Exercise prompt
Return every line of the material below unchanged, character for character.

[start of Material to process]

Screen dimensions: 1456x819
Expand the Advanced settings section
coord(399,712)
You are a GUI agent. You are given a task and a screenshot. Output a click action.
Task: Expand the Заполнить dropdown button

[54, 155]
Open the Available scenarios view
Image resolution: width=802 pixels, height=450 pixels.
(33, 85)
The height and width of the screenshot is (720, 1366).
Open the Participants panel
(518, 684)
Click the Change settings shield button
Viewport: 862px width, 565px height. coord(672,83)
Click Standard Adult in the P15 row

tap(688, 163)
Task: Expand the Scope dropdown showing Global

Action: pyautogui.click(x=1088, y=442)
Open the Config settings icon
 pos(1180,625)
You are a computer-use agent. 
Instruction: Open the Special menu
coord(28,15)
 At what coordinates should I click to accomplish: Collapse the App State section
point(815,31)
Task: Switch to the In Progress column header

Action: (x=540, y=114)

[end of Material to process]

Worked solution
Screen dimensions: 1456x819
Expand the Advanced settings section
coord(399,712)
You are a GUI agent. You are given a task and a screenshot. Output a click action.
Task: Expand the Заполнить dropdown button

[54, 155]
Open the Available scenarios view
Image resolution: width=802 pixels, height=450 pixels.
(33, 85)
The height and width of the screenshot is (720, 1366).
Open the Participants panel
(518, 684)
Click the Change settings shield button
Viewport: 862px width, 565px height. coord(672,83)
Click Standard Adult in the P15 row

tap(688, 163)
Task: Expand the Scope dropdown showing Global

Action: pyautogui.click(x=1088, y=442)
Open the Config settings icon
 pos(1180,625)
You are a computer-use agent. 
Instruction: Open the Special menu
coord(28,15)
 At what coordinates should I click to accomplish: Collapse the App State section
point(815,31)
Task: Switch to the In Progress column header

Action: (x=540, y=114)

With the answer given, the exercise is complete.